As well as a restful stay with good food, a bit of walking and being plied with good Belgian beers etc I had a day at the Royal Armouries museum at Leeds.

It’s well worth a visit with some great displays (including an armoured Indian war elephant). There’s a lot of stuff to get through, I spent most of the day there and didn’t see everything. Of the interactive shooting things, I was poor with a Lewis Gun, not bad with the Lee Enfield (couldn’t be exact as some of the targets seemed to fall without me firing) and good with a scoped hunting rifle. I scored nothing on the Bren but think that that one wasn’t working (I could see my strikes hitting the targets so don’t know what’s up with that).
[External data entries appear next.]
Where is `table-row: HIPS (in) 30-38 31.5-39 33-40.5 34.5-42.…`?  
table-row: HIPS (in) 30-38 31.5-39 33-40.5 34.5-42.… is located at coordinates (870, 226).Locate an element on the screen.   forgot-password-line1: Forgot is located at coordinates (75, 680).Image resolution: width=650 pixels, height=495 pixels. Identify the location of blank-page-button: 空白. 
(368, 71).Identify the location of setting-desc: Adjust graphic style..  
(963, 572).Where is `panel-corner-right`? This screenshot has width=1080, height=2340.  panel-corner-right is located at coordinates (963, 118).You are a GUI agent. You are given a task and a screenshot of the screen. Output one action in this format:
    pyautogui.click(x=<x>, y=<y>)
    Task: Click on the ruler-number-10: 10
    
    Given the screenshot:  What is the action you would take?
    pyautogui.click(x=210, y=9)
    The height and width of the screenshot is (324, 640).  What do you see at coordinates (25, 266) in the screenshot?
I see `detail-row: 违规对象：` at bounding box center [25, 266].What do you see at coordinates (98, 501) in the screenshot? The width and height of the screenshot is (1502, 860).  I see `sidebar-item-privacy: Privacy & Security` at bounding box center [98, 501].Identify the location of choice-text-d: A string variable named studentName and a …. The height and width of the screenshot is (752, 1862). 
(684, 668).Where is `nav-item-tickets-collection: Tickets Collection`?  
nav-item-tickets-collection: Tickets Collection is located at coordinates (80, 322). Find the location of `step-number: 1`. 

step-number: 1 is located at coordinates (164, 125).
The museum is fairly well laid out with a tower stairwell at the end, the inside of which is covered with mass displays of different types of weapons - impressive to stand at the bottom and look up. The different galleries are good as well - the museum has a very impressive collection of weapons - both in terms of numbers, type and quality of preservation - some fantastic stuff on show.

The shop was excellent and I had to resist temptation to spend far too much money (there was a good book selection too). I was saved from buying some of their ‘battle ready’ swords as they weren’t good enough - too heavy, no attempt at balance and a loose pommel on the one I tried. Some good kit for children, decent wooden axes, swords and longswords and some not bad leather armour and caps. Some good archery kit as well. Annoyingly I heard two different mothers explain why they couldn’t buy their kids a sword - “It’s pointy and dangerous”. Fancy taking a little kid to a sword museum and then not letting them have a toy sword?

I did say to one mother “My mum wouldn’t let me have a sword when I was little either, I’ve ended up buying five real ones as an adult”. I don’t think I got the message across.

On the way home today (via Leeds) I did nip back to the museum and buy a child sized crossbow, longbow and six padded arrows for each. A few quizzical looks at work today, I have promised not to shoot anyone unless they especially annoy me.